■ **EXERCISE GOAL**:
In the book review passage, what does Paul force Eyan to become under threat of violence?

Speech, particularly when the professor is around, always seems to take on this slightly convoluted register: Marc says “My friend has not been to the sea in so long that we declared a need for a pilgrimage and here we are with you.” Ponderously, the professor answers: “Or perhaps it is a quest […] A quest for the boy of whom Marc forever speaks.” Marc appears again to jumpstart the plot by introducing small-time crook Paul—another old classmate—who, under threat of violence, co-opts Eyan as a drug mule. Peripatetic and often invisible, Eyan has his uses, trudging obediently about the city on this new business, delivering parcels of drugs to one of Paul’s small army of droogs, “the brackish boys”. Between drops, he returns to the professor: they eat hamburgers at a friendly diner; they rest in the heat of Skid Row, alongside most of the city’s homeless population; they continue  through Milton’s verse. Eyan ultimately begins drawing parallels between the poem’s fiery chasms, and his own personal and literal landscapes, peopled by demons and lost souls.

Throughout all of this, we veer between a limited and an omniscient third-person perspective. Eyan’s own thoughts, once they’re loosened from the professor’s cerebral posturings, are pointedly uncomplicated. Encountering two women, “Eyan wonders if they will be allowed to ride the Ferris wheel or the carousel or if they are too fat. Maybe they don’t want to ride those rides though. Maybe they want to eat red candy apples and blue candy floss”. If the intent is to emphasise Eyan’s almost total effacement by the wicked streets, the result is almost too effective: even in this slight novel, as its central character he’s often subsumed by the wandering plot. Although he guides the narrative, his character can sometimes read as resistant to interiority. We swirl in the slow current of his thoughts, “a timeless sack of memories”, which return repeatedly to the same points of safety—Larry’s easy kindness; sitting with Marc after school, watching cartoons. We don’t penetrate much further, and if this is a device meant to convey Eyan’s cultivated detachment, his larger, protective recoil from any attempt to understand him, or to harm him, it also has a perhaps unintended effect of muting our impulse to care about him. That would be a clever indictment of the reader, a textual mirroring of the same trap of societal indifference to which Eyan falls victim.

The tone of the writing seems to aim at a kind of sparseness, a poetic distillation of the language into one elegant register. Though as Eyan wanders again between Skid Row and the Boardwalk, as we’re confronted repeatedly with Paul and his cronies, as Eyan’s dulled thoughts shade into the professor’s florid monologues, the effect is occasionally more monotonous than incantatory. The book’s ultimate messages are in some ways straightforward, with Eyan a symbol of all the harmless individuals who slip through the cracks of a shamefully uncaring society. But the conclusions about who, or what is to blame for this are less clear—if there are indictments, they feel personal rather than structural. Fair ultimately leaves its readers to mull over the formidable Miltonian parallels around sin, fall, and redemption, and draw their own conclusions.

■ **EXTRACTED INFORMATION**:
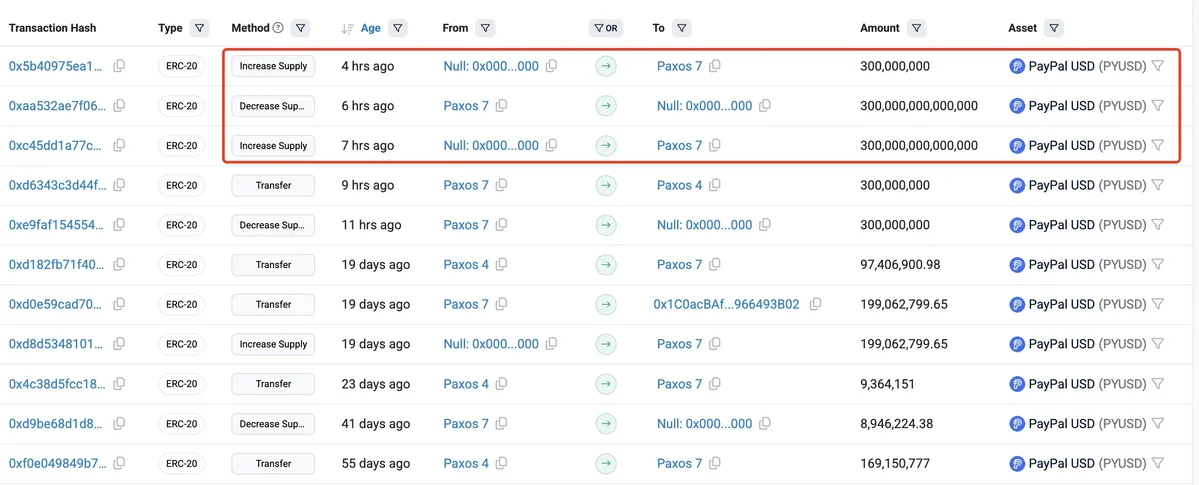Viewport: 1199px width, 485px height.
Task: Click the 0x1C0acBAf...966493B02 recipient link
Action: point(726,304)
---
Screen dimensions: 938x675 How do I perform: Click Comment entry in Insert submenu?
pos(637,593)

■ **WRITTEN REPLY**:
A drug mule.